🤖 AI Summary
This work addresses the limitations of conventional millimeter-wave and terahertz systems that rely on predefined beam codebooks, which suffer from degraded performance and poor robustness under non-ideal conditions such as non-line-of-sight propagation, hardware impairments, and feedback noise. To overcome these challenges, the paper proposes a multi-agent reinforcement learning framework that learns robust beam codebooks directly from environmental feedback without requiring prior channel state information. It presents the first systematic evaluation of stochastic policies for this task, implementing and comparing three off-policy algorithms—DDPG, TD3, and SAC—and demonstrates that the stochastic-policy-based SAC significantly enhances stability and adaptability. Simulations show that SAC maintains high beamforming gain and training robustness even in harsh scenarios involving strong hardware impairments, non-line-of-sight conditions, and high feedback noise, thereby surpassing the limitations of traditional deterministic approaches.
📝 Abstract
Millimeter-wave (mmWave) and terahertz (THz) massive MIMO systems often rely on predefined beamforming codebooks, which are usually suboptimal in Non-Line-of-Sight (NLoS) conditions and for hardware-limited transceivers.

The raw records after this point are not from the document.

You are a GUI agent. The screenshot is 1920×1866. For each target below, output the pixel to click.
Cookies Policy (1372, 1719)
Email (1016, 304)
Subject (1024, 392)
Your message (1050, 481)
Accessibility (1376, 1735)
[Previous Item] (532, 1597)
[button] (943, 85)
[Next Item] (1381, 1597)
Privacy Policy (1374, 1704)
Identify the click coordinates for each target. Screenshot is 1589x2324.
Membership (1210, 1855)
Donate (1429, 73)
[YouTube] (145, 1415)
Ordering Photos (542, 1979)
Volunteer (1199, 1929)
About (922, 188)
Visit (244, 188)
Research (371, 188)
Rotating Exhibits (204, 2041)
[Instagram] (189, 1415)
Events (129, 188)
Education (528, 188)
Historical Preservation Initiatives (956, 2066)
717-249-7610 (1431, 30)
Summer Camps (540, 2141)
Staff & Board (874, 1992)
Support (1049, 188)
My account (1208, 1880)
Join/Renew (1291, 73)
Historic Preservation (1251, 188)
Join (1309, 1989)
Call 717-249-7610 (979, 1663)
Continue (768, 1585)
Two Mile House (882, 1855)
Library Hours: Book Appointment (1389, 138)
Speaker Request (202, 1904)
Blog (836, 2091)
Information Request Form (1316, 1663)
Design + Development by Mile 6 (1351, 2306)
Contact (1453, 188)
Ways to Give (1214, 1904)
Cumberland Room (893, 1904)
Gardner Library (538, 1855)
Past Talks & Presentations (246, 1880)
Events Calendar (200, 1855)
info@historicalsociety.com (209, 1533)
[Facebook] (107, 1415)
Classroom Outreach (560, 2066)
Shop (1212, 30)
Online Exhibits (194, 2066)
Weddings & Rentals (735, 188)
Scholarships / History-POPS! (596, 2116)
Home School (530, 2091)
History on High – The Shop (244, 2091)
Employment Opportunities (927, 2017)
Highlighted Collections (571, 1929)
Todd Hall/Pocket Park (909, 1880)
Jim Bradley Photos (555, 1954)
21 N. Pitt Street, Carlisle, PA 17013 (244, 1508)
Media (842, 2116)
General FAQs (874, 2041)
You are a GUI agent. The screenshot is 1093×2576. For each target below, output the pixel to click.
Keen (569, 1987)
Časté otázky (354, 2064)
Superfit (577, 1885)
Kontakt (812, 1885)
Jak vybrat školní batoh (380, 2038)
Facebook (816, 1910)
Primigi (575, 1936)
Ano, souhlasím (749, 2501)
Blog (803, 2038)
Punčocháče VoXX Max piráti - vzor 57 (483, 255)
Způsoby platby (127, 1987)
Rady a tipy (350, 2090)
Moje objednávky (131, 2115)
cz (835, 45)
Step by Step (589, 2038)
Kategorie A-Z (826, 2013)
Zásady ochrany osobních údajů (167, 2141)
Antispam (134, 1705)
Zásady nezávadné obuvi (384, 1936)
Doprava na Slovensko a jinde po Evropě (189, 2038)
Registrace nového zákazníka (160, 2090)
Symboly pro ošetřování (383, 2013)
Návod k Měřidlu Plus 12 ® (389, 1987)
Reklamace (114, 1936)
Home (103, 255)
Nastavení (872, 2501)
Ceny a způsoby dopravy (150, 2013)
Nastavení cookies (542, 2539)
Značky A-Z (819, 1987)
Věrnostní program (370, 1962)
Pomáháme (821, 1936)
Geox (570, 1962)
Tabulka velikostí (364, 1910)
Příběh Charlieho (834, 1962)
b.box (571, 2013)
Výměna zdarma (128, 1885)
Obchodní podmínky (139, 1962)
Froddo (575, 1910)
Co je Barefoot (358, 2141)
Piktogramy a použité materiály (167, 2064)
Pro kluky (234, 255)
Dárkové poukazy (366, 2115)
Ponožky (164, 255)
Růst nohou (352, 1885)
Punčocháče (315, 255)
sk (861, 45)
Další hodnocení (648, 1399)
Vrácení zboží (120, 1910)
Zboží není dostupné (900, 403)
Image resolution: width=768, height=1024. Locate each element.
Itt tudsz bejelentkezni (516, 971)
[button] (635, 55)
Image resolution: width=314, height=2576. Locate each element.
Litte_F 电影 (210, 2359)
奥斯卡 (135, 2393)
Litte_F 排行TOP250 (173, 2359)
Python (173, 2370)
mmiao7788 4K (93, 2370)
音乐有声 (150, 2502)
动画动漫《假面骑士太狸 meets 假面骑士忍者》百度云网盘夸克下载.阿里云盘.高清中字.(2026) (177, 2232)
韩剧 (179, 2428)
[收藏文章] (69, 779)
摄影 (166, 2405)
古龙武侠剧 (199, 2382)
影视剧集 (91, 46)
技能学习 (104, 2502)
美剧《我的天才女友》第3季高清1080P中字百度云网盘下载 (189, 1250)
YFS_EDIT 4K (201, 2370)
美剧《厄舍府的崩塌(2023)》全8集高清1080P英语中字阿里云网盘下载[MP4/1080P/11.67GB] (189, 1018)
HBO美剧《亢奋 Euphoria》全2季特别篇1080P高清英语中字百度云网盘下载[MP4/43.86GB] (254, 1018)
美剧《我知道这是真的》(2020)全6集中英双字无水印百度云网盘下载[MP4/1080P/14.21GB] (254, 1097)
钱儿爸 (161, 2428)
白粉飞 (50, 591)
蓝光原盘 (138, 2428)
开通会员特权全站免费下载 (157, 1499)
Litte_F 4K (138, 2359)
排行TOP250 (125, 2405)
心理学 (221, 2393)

Reinforcement Learning (RL) enables adaptive, data-driven codebook design without explicit Channel State Information (CSI), but the robustness of such algorithms in practical conditions is underexplored. This paper introduces a robust multi-agent RL framework that learns beam codebooks directly from environmental feedback, eliminating the need for prior channel knowledge. Our method is well-suited for real-world deployments facing unpredictable propagation and hardware constraints. We conduct a comprehensive analysis of three off-policy algorithms, Deep Deterministic Policy Gradient (DDPG), Twin Delayed DDPG (TD3), and Soft Actor-Critic (SAC), evaluating their resilience to hardware impairments and feedback noise. Simulations show that SAC consistently outperforms deterministic methods, achieving superior beamforming gains and stability in NLoS scenarios, even under severe impairments. These results demonstrate the promise of RL-based codebook design for robust mmWave/THz massive MIMO systems.